··· ENTRIES SHOWN ···

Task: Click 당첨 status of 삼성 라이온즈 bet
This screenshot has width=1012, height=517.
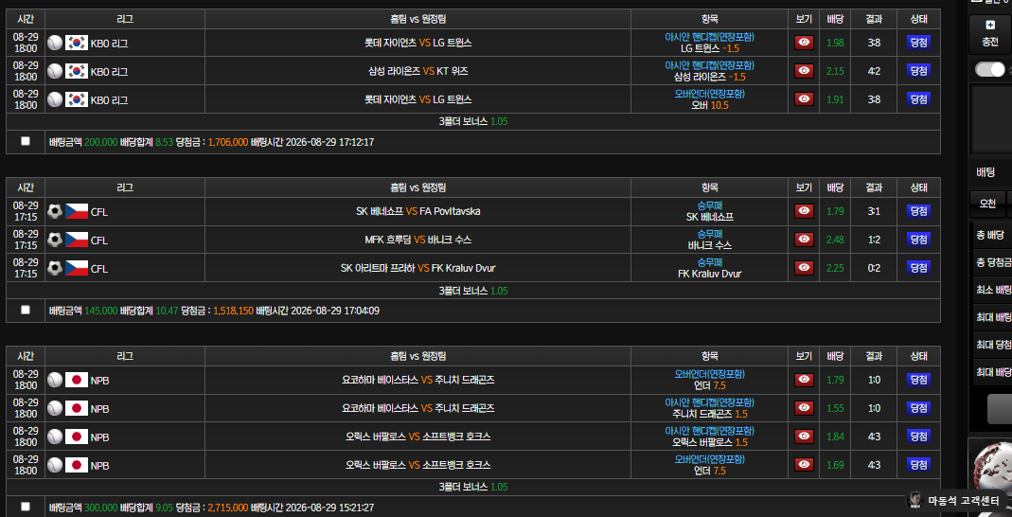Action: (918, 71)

···
··· ENTRIES SHOWN ···

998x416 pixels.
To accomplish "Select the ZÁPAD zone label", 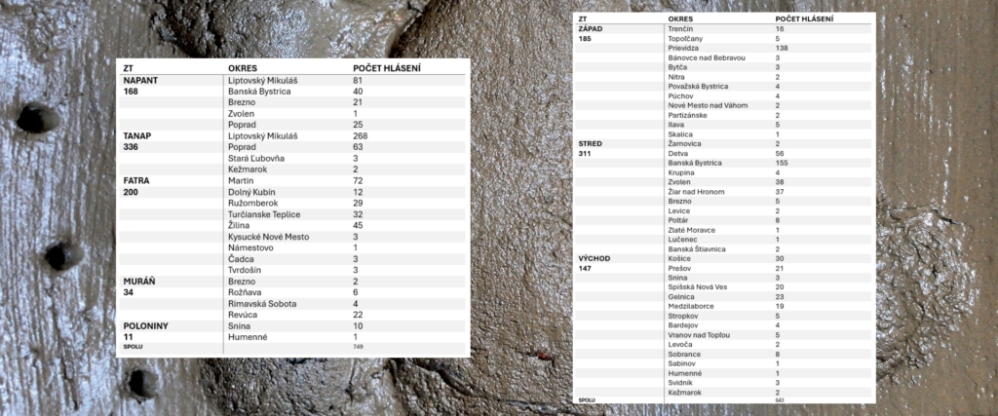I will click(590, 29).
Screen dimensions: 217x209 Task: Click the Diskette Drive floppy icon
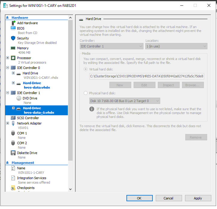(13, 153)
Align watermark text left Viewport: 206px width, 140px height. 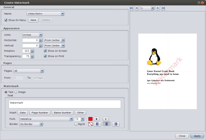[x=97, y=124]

···
··· ENTRIES SHOWN ···

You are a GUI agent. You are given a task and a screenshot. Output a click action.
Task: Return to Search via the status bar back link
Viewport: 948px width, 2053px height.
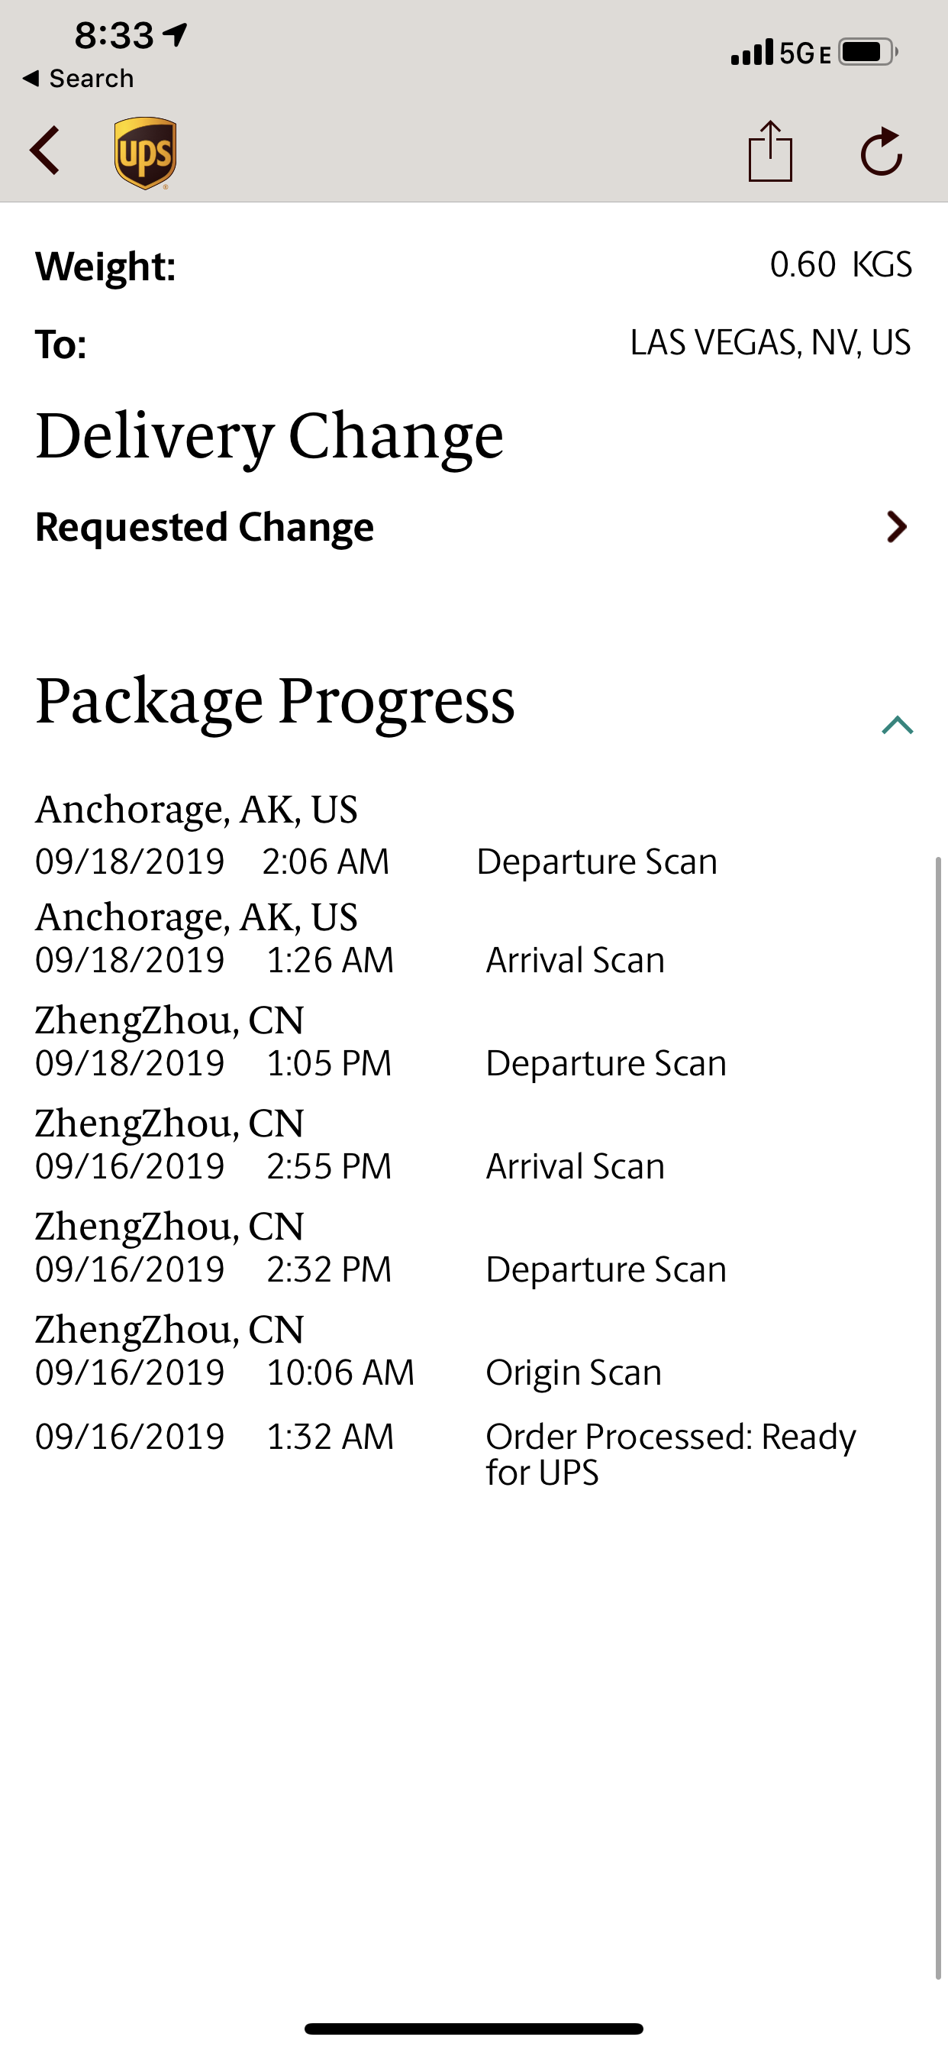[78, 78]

···

- [WORK TASK]: If a line in the material holds the string "status", count it, then state the number of such lines and nothing else.

- [WRITTEN SOLUTION]: 2